“If they had wanted to, they could have found plenty of double meanings in our early work. How about ‘I’ll Keep You Satisfied’ or ‘Please Please Me’? Everything has a double meaning if you look for it long enough.” – Paul McCartney
It’s amusing to consider the harmless sources of inspiration behind “Please Please Me”. As John Lennon was writing what would become the Beatles’ second single, he was working off a Bing Crosby tune from the early 1930s and imagining soulful crooner Roy Orbison on vocals. As a result, “Please Please Me” was a more downcast and sonically tempered song in its earliest forms. Not ideal material for the follow-up to “Love Me Do”. George Martin was pushing for the Beatles’ cover of “How Do You Do It”, written by Mitch Murray, to claim that designation. But to their credit, the young foursome wanted their own songs to be released. Martin later relented and, after treating it to a dramatic studio revamp, which included a harmonica section, beefed-up vocals, and a faster tempo, the Beatles issued “Please Please Me” as their second single. Far from John’s formerly heartsick, bluesy conception, it emerged as an invigorating and sexually charged rush of a pop song.

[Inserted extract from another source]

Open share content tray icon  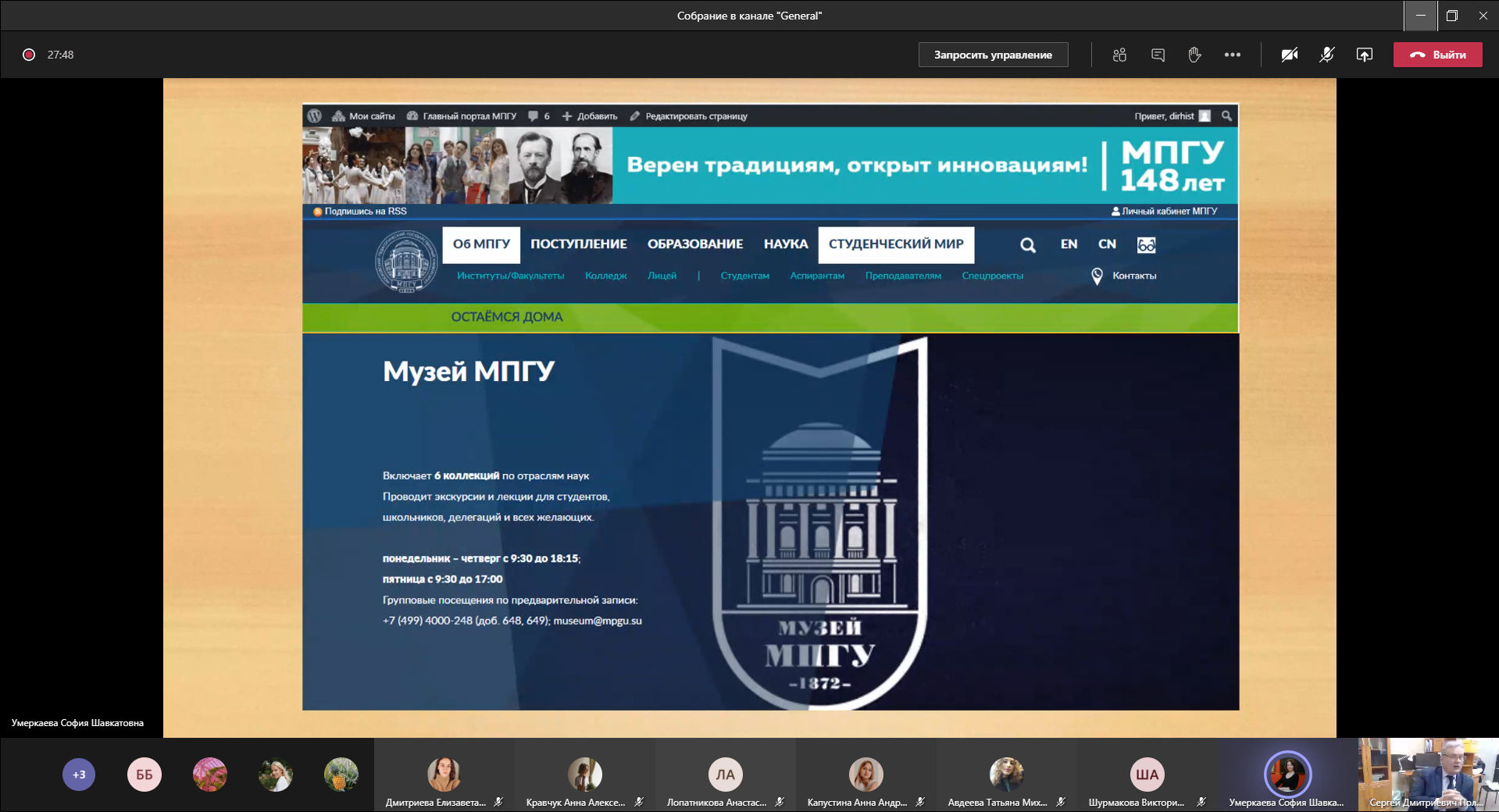pyautogui.click(x=1364, y=55)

I haven’t read anywhere that John greatly adjusted the lyric of “Please Please Me” between its initial and final versions. This is noteworthy because it’s hard to imagine that the song could come off as so subversively salacious (by 1963 standards, anyway) in its early Orbison-styled form. Without the fleet pace and bracing harmonica parts, what would have created the brisk energy that so vigorously animates the song’s sexual subtext? Without the call-and-response “come ons” and their tone of escalating frustration, how might John have sounded so desperate for fleshy satisfaction? Overall, the studio changes would seem to have transformed “Please Please Me” into a song whose needs were urgently of the moment.

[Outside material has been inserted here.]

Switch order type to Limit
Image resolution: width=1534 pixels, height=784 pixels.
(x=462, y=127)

The lyric of course remains the primary reason that, for instance, Robert Christgau once described “Please Please Me” as about oral sex. The chorus speaks for itself: “Please please me oh yeah/ Like I please you”. To “please” someone strongly suggests an action taking place. In this case, an action has been performed and the performer is seeking reciprocation. The same is true of “You don’t need me to show the way love” or “I do all the pleasin’ with you”. These lines again indicate physical activity much more than any sort of non-carnal exchange of affection. The rousing “come ons”, echoed back and forth between John and the supporting vocals of Paul and George, also factor in heavily. They prompt the question: would John really be shouting “come on” in an effort to elicit greater emotional attention from his significant other? It sounds strange to ask “Oh, come on, why won’t you love me more?” The pettiness implied in that phrase better suits a request for a sexual favor. And, finally, it doesn’t require much gutter imagination to interpret the line “Why do you make me blue?” in a bawdy manner.
In the end, “Please Please Me” is entertaining as a call for equality between-the-sheets but more gratifying as a pure pop pleasure. It’s just over two minutes of impassioned vocals, meaty guitarwork, and shifty percussion, with a bit of scandal to boot.